A chaque début d’année on souhaite le meilleur à chacun, sa famille, ses proches, ses relations. C’est la tradition des vœux. Ça a un côté rafraichissant. Les gammes sont connues : la santé, la prospérité, la réussite, les succès. Comme on ne sait pas toujours les qualifier ni les quantifier, on s’en remet aux superlatifs – plein (de réussite), nombreux (succès), beaucoup (de bonheur). On y va franchement : en même temps, ça ne coûte rien. Cocteau disait de Proust qu’il avait une mauvaise santé de fer. Il avait aussi un moral d’acier. Cette santé, ce moral, ces succès, on les espère aussi pour soi.

 A quoi ressemblera 2020 ? Nul ne le sait. A Paris, l’année commence comme elle a fini : rares métros, nombreux vélos, parfum d’exaspération. Il y a pire… parce qu’il y a toujours pire. L’Australie flambe. Le Moyen-Orient menace de. Comme presque toujours, rien n’est simple. Homère disait que l’avenir était assis sur les genoux des Dieux. On ne le croit plus. Pour autant on ignore sur les genoux de qui – de quel Homme-Dieu ? – l’avenir est désormais assis. Qu’importe. Je pense qu’on ne mesure pas la chance que l’on a. L’époque que nous vivons est tout de même formidable ; l’avenir plein de promesses même avec la retraite universelle avec (ou sans) un âge pivot à 64 ans. Sous Louis XIV, l’espérance de vie était de 25 ans. Plus près de nous, la première guerre mondiale a fait presque deux millions de morts et quatre de blessés. La durée moyenne de travail à la Libération était de 46 heures hebdomadaires. De quoi nous plaignons-nous ? Nous sommes (presque) tous des privilégiés. Les congés payés. Les week-ends. Les jours fériés. Tous nos filets de sécurité.
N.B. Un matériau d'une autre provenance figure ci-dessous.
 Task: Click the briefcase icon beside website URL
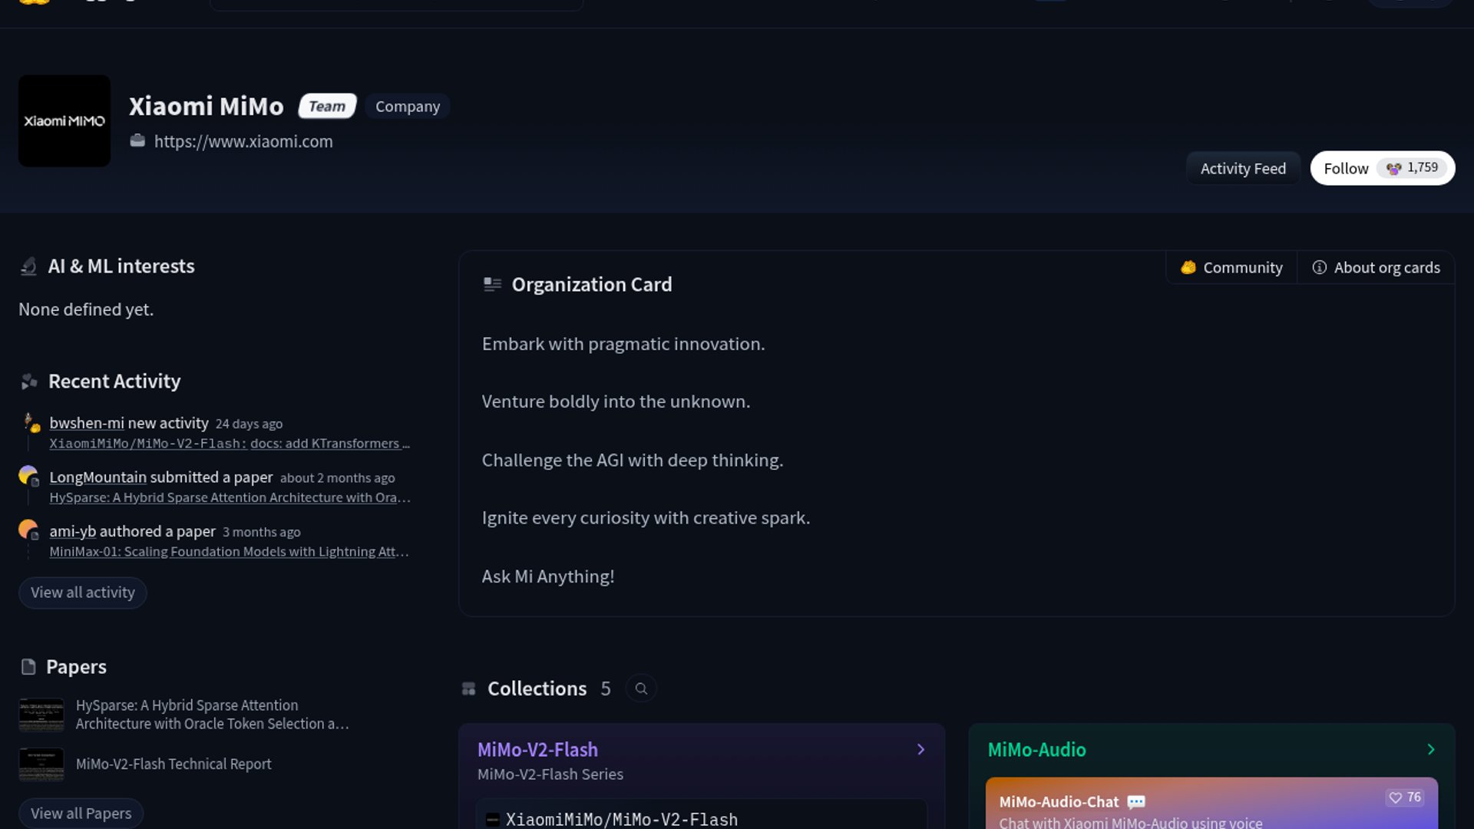(x=137, y=140)
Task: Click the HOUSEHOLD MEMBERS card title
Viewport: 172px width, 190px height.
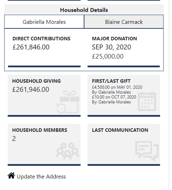Action: click(x=40, y=130)
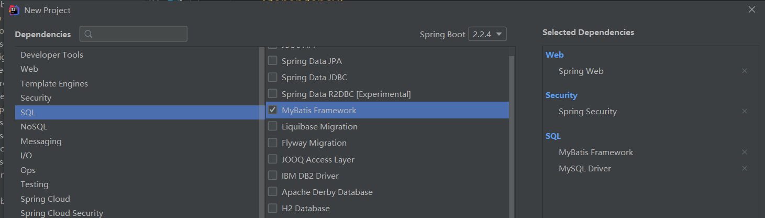Image resolution: width=765 pixels, height=218 pixels.
Task: Remove MyBatis Framework via its X icon
Action: [x=744, y=152]
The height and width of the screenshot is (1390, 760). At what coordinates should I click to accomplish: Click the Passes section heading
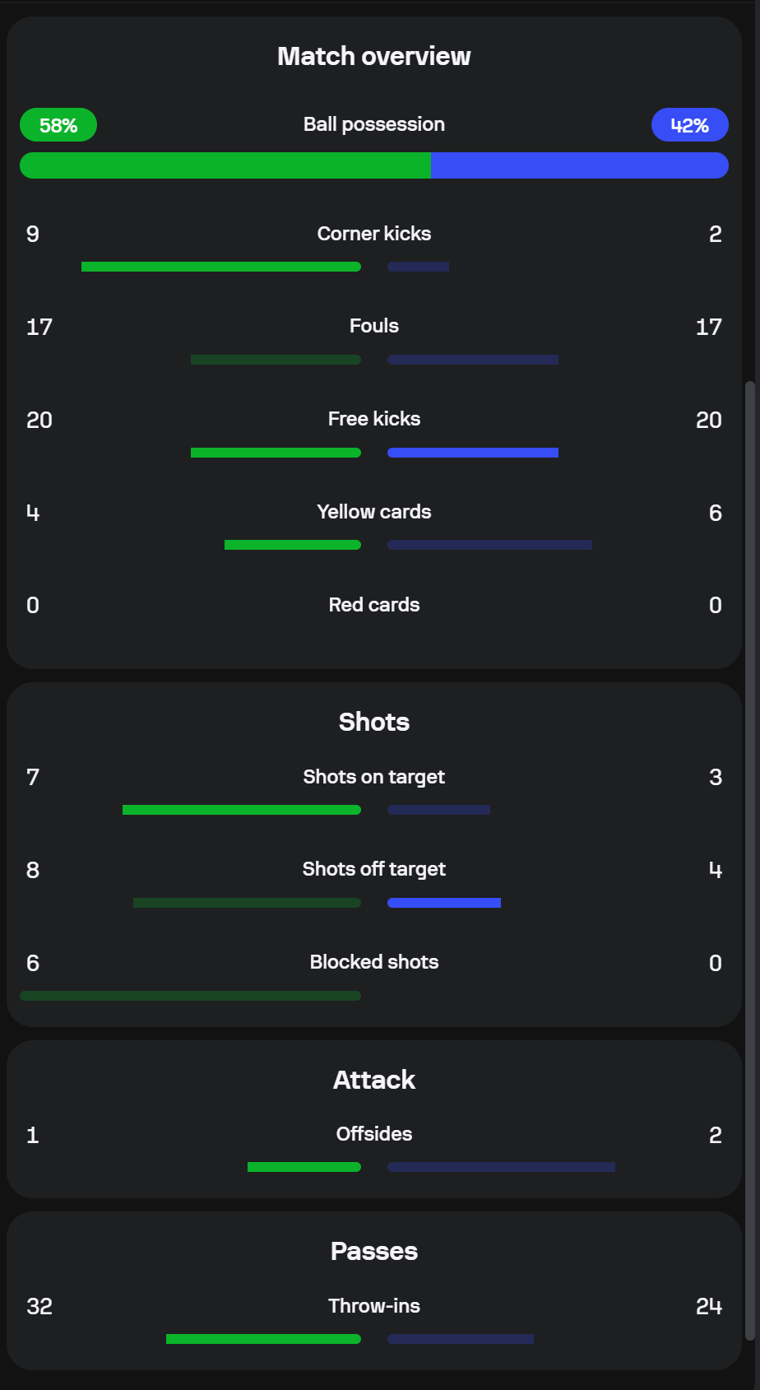tap(373, 1251)
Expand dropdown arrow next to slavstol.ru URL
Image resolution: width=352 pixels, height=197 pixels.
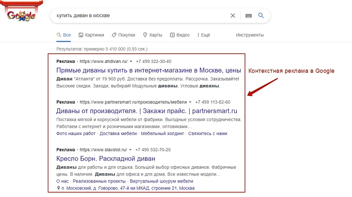click(130, 150)
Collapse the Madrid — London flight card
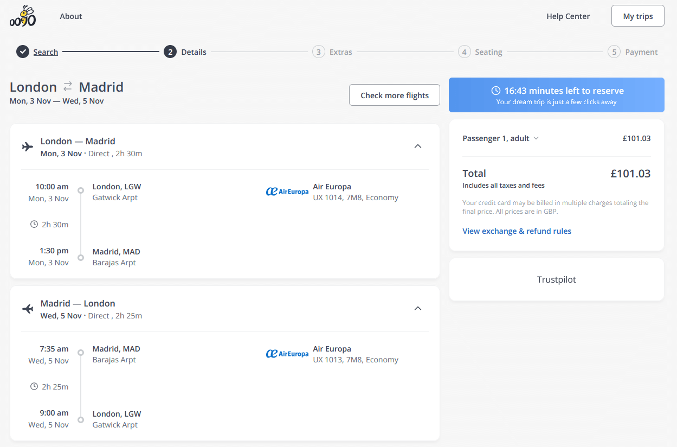 [x=417, y=309]
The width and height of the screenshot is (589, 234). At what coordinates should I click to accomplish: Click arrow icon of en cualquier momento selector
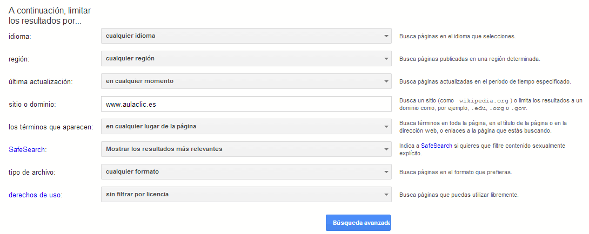pyautogui.click(x=386, y=81)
Doit-on se plaindre du travail ? On se plaint plus encore lorsqu’on le perd…

Alors, en 2020, soyons heureux d’avoir ce que nous avons.

En 2020, soyons heureux d’avoir la liberté de pouvoir faire des/ nos choix.

En 2020, soyons heureux de penser, comme Kant, qu’il y a toujours une place pour l’espérance qui est « la sœur du souvenir ».

En 2020, soyons heureux de penser que, même s’il faut se battre, l’avenir est toujours ce qu’il y a de mieux.

En 2020, soyons heureux d’aller de l’avant ensemble

souriez, c’est Noël

souriez, c’est Noël

 

Franchement, vous savez comment faire vos courses de Noël avec ces fichues grèves ? Si oui, on est preneurs. En plus vous savez quoi : il pleut. Forcément ça n’arrange rien. Paris ressemble à une fourmilière géante version aquarium. Où que vous posiez votre regard ça bouge. Des piétons. Des vélos. Des trottinettes. Des scooters. Des voitures. Des roues. Des bus (enfin pas tant de bus que ça). Et des parapluies. A chaque carrefour, on craint la collision suivie de l’échauffourée suivie de Dieu sait quoi. Au-dessous (i.e. le réseau RATP), ça bouge nettement moins. Il est d’ailleurs quasi impossible d’y accéder. Heureusement, le père Noël arrive du ciel lui. Pas de grève là-haut, ni d’âge pivot. Il se fiche de la retraite le bonhomme en rouge : chaque année il remet ça. Qu’aura-t-il dans sa hotte ? En cette période incertaine, que dominent la défiance, la colère et la peur, on aimerait qu’il nous apporte ceci, emballé dans de beaux paquets cadeaux :

De la gratitude : se réjouir de ce que nous avons reçu, de ce qui a été donné, que nous avons aimé et continuons d’aimer. Remercier donc – et se féliciter du passé qui se poursuit dans le présent, des rencontres amoureuses, amicales, éducatives, professionnelles ou de fiction qui ont fait de nous ce que nous sommes aujourd’hui…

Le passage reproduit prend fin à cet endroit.